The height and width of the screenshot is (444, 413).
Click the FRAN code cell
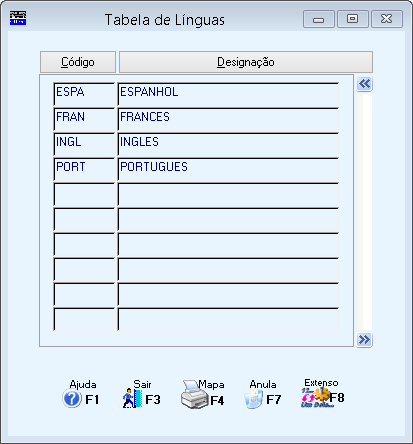click(x=84, y=119)
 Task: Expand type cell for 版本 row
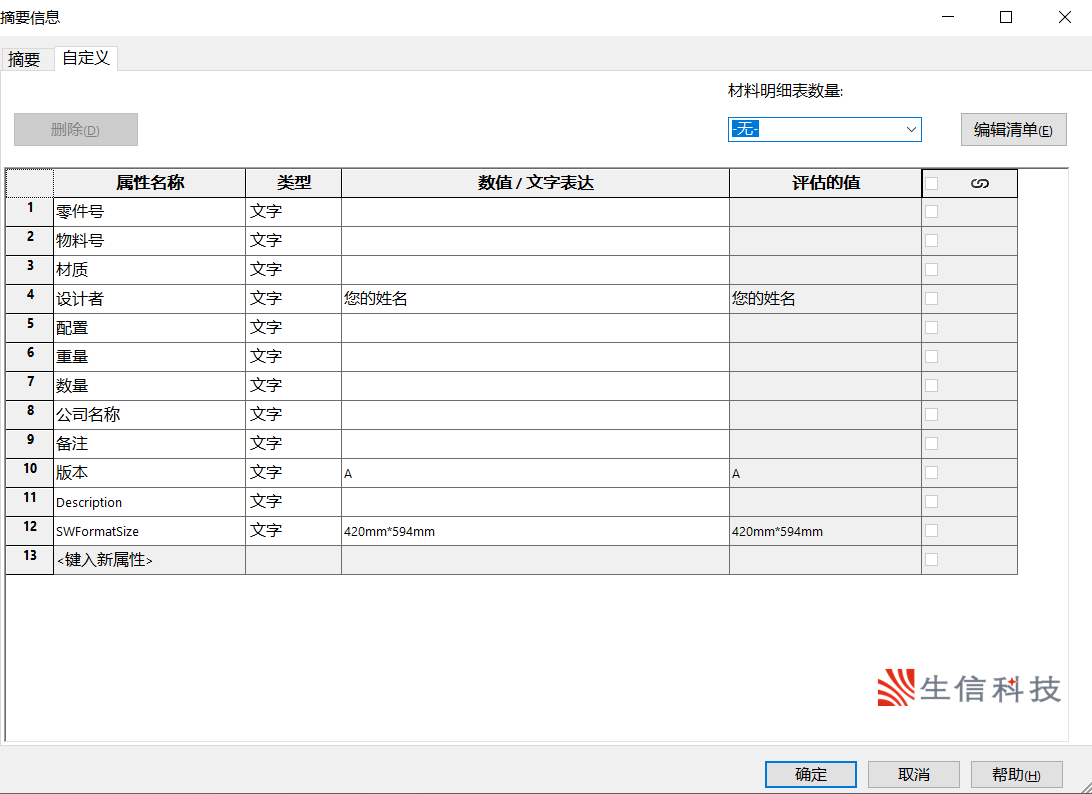(293, 473)
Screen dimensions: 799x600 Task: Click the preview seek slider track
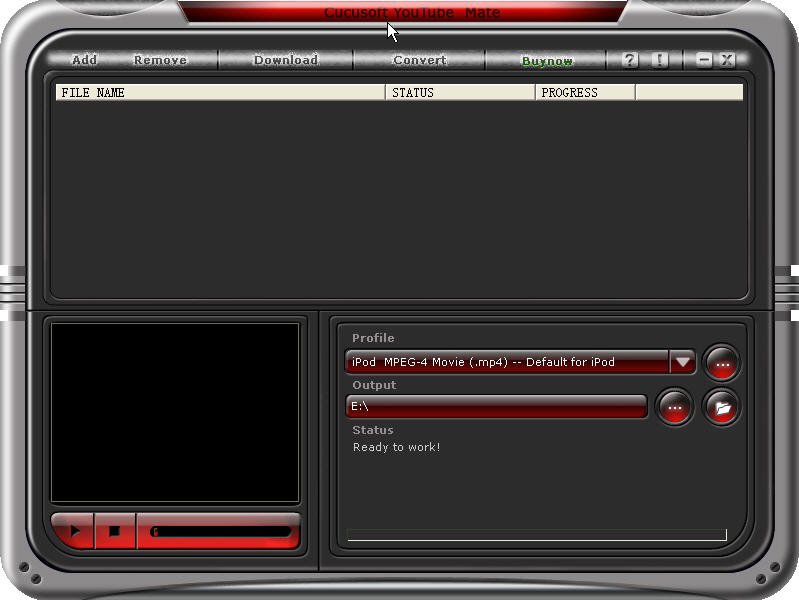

### TASK PROMPT
Would you output the data above exactly as written, but with no images?

### RESPONSE FOR THIS EXERCISE
The height and width of the screenshot is (444, 413).
Click the FRAN code cell
click(x=84, y=119)
 Task: Expand type cell for 版本 row
(293, 473)
Screen dimensions: 799x600 Task: Click the preview seek slider track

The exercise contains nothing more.